» **DIRECTIONS**
Word for word, write the lines below out again, with no pictures.

(Screenshot grounding data)
______

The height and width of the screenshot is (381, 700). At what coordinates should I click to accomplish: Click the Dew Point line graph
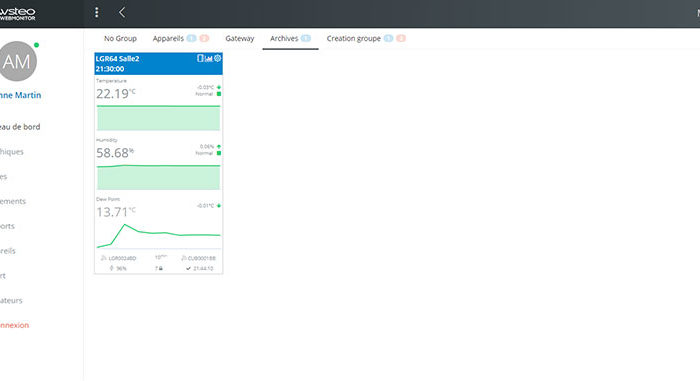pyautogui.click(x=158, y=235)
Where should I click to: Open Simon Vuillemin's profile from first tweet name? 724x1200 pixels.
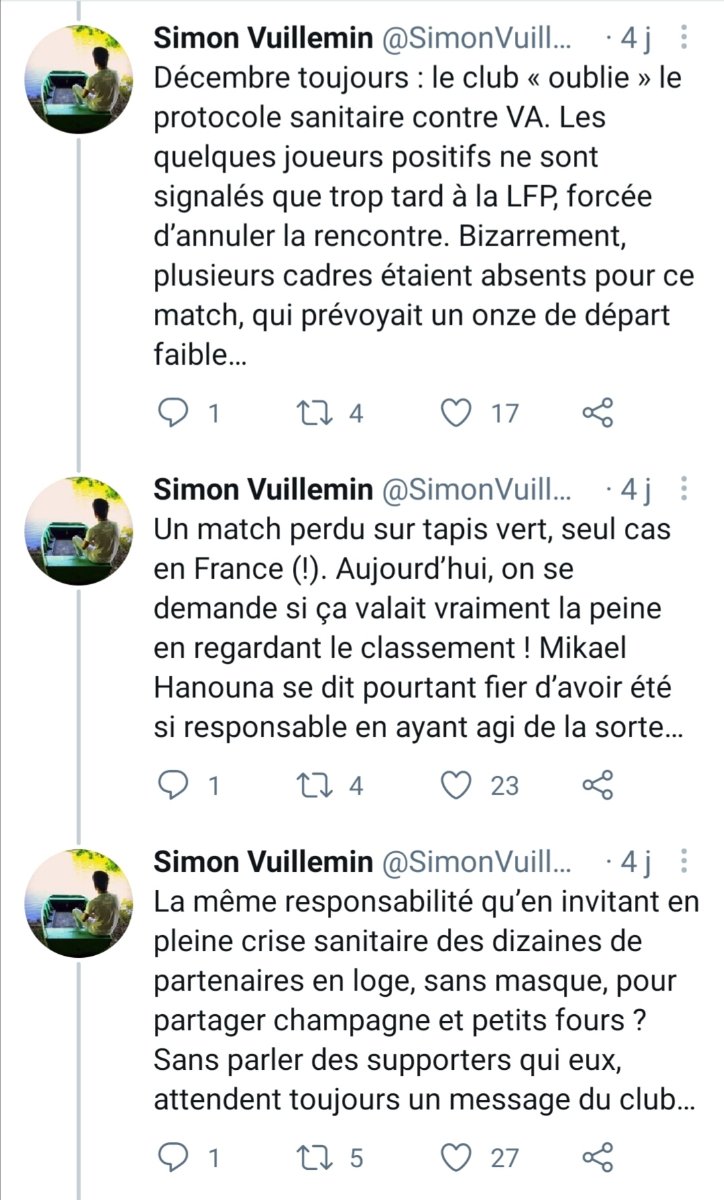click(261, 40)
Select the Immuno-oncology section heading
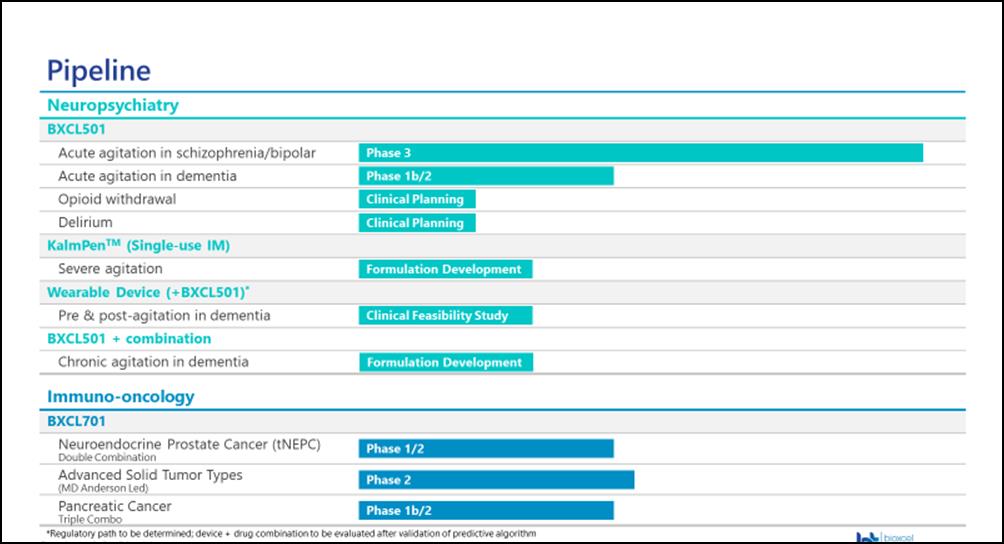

______

» **SOLUTION FOR THIS PROBLEM**
The height and width of the screenshot is (381, 700). At what coordinates should I click to accomplish: Click the Dew Point line graph
pyautogui.click(x=158, y=235)
Where should I click to: Open Simon Vuillemin's profile from first tweet name? 724x1200 pixels.
click(261, 40)
Select the Immuno-oncology section heading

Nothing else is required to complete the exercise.